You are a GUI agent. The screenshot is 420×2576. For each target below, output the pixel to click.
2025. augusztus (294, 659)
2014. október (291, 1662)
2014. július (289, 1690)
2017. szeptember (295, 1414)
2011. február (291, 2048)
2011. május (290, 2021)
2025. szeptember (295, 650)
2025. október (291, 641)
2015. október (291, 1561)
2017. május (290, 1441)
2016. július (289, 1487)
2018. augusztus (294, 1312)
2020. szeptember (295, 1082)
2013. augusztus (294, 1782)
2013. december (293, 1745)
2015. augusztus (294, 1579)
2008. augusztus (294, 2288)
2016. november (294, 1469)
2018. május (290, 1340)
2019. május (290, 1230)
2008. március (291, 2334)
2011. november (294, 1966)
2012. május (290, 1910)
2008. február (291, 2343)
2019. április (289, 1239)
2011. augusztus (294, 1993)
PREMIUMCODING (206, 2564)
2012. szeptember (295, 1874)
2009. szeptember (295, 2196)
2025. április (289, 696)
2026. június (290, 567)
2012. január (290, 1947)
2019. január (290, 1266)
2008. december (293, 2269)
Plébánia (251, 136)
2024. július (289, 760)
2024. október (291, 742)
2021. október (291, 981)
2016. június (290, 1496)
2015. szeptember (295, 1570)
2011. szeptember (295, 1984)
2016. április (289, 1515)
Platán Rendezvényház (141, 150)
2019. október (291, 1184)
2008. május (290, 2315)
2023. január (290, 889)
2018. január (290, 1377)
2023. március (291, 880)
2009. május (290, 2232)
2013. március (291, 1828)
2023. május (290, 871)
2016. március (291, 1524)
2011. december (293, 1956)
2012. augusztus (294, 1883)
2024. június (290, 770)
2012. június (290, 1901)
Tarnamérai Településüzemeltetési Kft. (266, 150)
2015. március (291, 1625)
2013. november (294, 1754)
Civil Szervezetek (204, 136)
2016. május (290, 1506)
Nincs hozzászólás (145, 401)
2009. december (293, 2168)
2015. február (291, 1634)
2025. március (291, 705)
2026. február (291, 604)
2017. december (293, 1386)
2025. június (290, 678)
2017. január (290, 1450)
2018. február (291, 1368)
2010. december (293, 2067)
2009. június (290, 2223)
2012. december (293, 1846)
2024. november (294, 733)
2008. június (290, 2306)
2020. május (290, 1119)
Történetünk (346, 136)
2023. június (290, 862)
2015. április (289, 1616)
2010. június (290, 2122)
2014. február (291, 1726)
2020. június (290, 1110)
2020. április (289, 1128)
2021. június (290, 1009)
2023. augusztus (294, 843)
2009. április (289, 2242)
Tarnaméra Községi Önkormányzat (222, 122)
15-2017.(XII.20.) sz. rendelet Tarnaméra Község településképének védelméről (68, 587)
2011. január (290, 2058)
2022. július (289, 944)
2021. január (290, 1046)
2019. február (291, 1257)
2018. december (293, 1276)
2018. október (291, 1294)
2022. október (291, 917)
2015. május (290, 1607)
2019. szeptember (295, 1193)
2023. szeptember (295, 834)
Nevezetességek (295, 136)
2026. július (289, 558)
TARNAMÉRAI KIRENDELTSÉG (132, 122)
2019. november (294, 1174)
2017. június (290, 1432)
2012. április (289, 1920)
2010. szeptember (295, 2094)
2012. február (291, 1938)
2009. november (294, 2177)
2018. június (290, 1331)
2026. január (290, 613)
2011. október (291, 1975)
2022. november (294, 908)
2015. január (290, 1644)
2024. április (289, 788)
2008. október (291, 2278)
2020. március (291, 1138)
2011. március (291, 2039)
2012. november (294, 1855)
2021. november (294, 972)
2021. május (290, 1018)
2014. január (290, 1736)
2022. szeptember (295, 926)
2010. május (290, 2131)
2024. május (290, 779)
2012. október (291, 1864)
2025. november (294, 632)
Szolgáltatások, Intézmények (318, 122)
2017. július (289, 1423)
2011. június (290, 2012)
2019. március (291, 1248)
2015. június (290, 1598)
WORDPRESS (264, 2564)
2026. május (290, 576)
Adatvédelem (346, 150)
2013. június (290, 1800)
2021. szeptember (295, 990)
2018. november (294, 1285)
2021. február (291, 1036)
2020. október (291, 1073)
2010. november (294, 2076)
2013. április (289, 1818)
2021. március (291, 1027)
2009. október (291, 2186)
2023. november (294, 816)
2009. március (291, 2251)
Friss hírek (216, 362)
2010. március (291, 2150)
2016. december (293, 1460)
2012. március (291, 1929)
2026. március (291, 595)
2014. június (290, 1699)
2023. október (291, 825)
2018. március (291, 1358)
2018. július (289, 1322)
#####
In the listing above, find the line with "2008. augusztus (294, 2288)" and the line with "Plébánia (251, 136)", then print exactly those lines and every line between them.

* SOLUTION TO THE EXERCISE
2008. augusztus (294, 2288)
2016. november (294, 1469)
2018. május (290, 1340)
2019. május (290, 1230)
2008. március (291, 2334)
2011. november (294, 1966)
2012. május (290, 1910)
2008. február (291, 2343)
2019. április (289, 1239)
2011. augusztus (294, 1993)
PREMIUMCODING (206, 2564)
2012. szeptember (295, 1874)
2009. szeptember (295, 2196)
2025. április (289, 696)
2026. június (290, 567)
2012. január (290, 1947)
2019. január (290, 1266)
2008. december (293, 2269)
Plébánia (251, 136)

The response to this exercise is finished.